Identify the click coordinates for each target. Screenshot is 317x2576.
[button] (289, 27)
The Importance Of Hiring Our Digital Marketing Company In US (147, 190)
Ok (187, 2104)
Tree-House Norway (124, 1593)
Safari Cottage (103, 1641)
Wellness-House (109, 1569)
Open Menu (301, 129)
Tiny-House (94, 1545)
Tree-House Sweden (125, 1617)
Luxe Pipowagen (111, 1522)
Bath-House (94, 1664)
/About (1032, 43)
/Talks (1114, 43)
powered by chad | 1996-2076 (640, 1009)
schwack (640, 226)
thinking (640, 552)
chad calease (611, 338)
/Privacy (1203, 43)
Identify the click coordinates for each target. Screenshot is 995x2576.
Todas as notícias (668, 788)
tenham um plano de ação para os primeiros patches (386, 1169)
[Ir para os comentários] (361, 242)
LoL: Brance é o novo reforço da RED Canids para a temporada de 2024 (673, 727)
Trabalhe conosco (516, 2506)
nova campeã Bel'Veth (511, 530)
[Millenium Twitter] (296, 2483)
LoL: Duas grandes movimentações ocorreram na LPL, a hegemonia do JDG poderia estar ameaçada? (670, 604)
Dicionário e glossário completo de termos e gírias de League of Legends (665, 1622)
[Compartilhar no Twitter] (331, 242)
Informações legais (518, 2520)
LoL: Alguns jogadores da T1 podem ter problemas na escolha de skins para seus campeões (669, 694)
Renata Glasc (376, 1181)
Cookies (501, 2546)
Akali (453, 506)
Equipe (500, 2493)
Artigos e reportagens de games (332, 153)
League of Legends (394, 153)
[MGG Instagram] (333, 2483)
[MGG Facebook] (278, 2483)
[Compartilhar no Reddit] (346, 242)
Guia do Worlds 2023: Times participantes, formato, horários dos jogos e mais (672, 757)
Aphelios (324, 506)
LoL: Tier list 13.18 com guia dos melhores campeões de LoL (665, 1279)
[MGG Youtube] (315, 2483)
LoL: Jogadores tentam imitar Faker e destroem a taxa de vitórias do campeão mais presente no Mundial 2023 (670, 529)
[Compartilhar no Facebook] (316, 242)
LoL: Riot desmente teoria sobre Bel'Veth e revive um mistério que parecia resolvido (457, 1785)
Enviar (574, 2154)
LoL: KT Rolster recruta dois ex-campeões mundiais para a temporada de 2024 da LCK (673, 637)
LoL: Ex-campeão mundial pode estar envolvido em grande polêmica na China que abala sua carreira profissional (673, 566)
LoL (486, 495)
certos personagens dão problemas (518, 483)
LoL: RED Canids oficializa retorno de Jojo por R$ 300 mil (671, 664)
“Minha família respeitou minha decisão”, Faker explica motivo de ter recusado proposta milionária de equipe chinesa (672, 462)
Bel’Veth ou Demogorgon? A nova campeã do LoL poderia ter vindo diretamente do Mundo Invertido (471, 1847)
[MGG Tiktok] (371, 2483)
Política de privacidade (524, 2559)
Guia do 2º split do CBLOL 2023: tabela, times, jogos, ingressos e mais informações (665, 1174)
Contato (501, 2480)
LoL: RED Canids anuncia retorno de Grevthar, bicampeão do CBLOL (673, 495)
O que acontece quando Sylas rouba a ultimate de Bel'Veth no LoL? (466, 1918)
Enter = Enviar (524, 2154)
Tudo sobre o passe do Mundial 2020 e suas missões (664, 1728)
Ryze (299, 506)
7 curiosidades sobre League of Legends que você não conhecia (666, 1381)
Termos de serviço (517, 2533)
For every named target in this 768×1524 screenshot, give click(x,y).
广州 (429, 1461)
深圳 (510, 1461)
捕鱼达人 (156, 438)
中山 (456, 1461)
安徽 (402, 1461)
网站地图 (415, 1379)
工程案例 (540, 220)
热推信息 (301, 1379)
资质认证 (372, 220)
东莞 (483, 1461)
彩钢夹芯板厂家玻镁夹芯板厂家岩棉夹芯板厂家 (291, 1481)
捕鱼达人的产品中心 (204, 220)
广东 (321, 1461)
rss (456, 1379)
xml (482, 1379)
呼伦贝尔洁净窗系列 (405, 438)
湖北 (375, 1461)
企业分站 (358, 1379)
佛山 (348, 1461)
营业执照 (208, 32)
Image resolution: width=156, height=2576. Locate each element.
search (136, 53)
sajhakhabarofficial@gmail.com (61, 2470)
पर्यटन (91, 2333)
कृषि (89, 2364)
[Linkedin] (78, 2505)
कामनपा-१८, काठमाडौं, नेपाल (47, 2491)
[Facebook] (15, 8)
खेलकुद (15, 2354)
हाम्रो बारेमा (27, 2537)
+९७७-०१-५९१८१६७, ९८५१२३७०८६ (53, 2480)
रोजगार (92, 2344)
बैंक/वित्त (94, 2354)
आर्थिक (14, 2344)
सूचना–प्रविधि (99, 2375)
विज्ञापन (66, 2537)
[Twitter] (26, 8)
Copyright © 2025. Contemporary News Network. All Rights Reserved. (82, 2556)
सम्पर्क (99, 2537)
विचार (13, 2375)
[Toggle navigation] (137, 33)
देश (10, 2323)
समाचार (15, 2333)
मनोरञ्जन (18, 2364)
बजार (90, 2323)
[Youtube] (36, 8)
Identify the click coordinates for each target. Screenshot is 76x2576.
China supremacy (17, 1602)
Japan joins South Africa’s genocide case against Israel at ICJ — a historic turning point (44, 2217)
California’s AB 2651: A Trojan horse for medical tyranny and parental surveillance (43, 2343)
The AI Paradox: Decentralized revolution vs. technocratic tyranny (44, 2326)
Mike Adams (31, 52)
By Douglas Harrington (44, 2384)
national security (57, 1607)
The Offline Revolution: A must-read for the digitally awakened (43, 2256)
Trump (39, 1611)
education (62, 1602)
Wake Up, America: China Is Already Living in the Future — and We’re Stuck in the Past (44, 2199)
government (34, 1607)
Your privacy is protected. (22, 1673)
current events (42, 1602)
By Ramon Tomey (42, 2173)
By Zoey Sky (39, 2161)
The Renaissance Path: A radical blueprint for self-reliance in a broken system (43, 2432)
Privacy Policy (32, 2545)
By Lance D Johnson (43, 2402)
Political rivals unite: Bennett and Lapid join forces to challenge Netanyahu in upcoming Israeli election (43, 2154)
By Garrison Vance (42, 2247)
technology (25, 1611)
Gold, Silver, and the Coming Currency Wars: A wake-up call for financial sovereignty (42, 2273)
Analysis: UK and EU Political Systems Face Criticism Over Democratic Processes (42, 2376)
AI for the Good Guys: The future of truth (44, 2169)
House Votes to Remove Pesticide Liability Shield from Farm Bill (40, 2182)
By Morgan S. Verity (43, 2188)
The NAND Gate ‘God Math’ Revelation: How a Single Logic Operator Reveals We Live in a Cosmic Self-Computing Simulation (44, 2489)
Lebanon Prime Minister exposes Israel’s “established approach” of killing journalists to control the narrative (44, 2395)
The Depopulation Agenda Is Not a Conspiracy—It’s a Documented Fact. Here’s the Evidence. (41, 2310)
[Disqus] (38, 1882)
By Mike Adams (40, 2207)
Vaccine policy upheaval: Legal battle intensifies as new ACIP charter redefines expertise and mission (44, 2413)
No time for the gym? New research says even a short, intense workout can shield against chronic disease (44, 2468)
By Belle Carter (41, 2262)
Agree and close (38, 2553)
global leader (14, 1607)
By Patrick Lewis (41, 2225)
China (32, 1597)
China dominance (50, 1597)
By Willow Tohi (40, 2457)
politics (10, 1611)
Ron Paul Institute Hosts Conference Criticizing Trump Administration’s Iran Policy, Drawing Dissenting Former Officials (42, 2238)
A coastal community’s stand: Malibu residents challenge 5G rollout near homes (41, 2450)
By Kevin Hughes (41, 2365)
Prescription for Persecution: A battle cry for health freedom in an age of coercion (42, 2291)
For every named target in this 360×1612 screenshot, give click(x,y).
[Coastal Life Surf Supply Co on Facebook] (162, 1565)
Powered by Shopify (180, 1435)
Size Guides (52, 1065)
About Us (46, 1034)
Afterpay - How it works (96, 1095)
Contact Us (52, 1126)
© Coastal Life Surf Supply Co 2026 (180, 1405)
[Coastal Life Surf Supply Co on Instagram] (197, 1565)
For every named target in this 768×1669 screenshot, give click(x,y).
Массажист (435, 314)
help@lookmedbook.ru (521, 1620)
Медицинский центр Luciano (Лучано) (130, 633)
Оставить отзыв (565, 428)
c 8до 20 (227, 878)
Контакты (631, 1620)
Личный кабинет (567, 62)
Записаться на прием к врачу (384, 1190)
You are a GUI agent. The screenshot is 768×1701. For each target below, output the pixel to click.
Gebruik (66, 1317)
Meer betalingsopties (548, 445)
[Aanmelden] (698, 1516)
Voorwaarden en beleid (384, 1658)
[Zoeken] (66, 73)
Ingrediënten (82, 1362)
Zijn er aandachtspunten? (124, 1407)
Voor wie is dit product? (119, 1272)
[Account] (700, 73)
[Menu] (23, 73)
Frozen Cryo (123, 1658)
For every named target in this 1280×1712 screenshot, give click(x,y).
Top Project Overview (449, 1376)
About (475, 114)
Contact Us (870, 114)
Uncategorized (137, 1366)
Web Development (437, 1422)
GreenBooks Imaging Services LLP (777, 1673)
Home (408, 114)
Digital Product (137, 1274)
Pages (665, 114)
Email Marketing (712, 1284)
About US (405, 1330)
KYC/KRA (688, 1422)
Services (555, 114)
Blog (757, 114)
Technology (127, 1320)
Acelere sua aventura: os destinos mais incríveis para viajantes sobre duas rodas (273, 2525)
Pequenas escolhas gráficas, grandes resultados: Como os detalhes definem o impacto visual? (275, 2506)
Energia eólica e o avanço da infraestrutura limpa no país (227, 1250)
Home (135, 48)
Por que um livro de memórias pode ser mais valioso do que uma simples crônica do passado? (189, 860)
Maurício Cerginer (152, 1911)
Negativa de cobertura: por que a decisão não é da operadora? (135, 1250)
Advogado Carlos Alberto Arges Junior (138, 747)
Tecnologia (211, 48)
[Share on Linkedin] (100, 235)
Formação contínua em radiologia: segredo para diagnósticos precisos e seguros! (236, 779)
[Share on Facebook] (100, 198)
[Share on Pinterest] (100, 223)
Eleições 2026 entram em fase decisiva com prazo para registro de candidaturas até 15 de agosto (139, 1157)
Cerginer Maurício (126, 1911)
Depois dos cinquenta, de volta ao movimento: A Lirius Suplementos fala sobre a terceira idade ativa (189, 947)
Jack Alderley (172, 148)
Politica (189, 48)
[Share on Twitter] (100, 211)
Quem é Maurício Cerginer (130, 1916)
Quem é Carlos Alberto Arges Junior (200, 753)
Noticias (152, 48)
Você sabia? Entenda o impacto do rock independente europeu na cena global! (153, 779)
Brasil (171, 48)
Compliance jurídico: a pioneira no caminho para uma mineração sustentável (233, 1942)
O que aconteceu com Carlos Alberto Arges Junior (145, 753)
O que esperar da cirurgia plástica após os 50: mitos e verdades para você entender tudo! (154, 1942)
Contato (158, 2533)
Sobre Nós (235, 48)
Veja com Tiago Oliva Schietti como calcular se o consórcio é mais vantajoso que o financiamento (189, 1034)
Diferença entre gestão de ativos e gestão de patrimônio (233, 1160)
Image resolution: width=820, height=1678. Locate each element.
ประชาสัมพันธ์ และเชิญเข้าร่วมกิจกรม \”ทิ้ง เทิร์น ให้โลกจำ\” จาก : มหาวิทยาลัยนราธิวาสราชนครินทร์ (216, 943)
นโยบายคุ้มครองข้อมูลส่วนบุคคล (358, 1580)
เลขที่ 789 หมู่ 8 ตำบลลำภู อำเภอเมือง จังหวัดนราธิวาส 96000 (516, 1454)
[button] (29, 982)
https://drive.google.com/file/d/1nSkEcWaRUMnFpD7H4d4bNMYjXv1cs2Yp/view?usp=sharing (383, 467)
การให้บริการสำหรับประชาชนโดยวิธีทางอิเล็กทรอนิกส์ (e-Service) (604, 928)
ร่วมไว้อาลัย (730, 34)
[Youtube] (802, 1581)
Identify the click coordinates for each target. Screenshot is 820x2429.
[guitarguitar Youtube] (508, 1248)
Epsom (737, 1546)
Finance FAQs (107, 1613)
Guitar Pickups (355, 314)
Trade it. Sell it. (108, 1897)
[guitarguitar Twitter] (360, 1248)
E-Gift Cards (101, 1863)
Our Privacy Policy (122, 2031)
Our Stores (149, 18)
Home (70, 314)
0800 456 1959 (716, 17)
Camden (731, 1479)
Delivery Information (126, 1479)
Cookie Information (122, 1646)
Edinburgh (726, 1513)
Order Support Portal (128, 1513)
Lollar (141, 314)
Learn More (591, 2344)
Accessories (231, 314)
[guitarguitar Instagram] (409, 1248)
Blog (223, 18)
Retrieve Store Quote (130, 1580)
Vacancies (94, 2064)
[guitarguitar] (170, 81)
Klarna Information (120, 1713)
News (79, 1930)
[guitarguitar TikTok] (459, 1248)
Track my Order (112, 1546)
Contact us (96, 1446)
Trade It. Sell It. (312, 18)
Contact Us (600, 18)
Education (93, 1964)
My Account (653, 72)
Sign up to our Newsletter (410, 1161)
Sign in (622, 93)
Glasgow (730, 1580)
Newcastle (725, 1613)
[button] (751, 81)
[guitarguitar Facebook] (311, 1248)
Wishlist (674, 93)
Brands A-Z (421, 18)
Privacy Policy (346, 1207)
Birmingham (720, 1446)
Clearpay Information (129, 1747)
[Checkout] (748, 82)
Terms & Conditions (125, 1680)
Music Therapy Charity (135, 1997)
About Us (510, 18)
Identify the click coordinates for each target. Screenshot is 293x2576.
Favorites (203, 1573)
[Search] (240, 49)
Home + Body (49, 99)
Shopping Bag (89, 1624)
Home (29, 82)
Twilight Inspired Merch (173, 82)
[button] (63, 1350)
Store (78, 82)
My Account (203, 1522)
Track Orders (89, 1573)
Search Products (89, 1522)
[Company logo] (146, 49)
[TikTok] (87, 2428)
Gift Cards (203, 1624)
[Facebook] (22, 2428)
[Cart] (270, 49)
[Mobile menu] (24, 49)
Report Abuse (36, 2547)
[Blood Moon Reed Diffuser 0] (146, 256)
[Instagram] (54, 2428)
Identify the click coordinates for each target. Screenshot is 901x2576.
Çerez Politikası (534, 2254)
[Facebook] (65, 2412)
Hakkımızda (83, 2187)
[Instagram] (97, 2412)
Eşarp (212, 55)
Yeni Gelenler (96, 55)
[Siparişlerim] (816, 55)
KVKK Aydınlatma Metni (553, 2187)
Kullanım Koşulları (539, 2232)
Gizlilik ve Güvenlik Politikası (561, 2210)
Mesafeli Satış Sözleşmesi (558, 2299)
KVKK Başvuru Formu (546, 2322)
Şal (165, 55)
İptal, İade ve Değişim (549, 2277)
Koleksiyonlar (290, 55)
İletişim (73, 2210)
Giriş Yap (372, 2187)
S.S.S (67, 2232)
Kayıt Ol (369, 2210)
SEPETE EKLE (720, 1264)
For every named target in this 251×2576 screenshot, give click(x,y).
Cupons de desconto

* * * * *

◆ ASSIGNMENT: The lines to output run from the one containing "For every named target in this 251×2576" through the last line of the records above; repeat them exactly and nothing more.

◆ WRITTEN RESPONSE:
For every named target in this 251×2576 screenshot, give click(x,y).
Cupons de desconto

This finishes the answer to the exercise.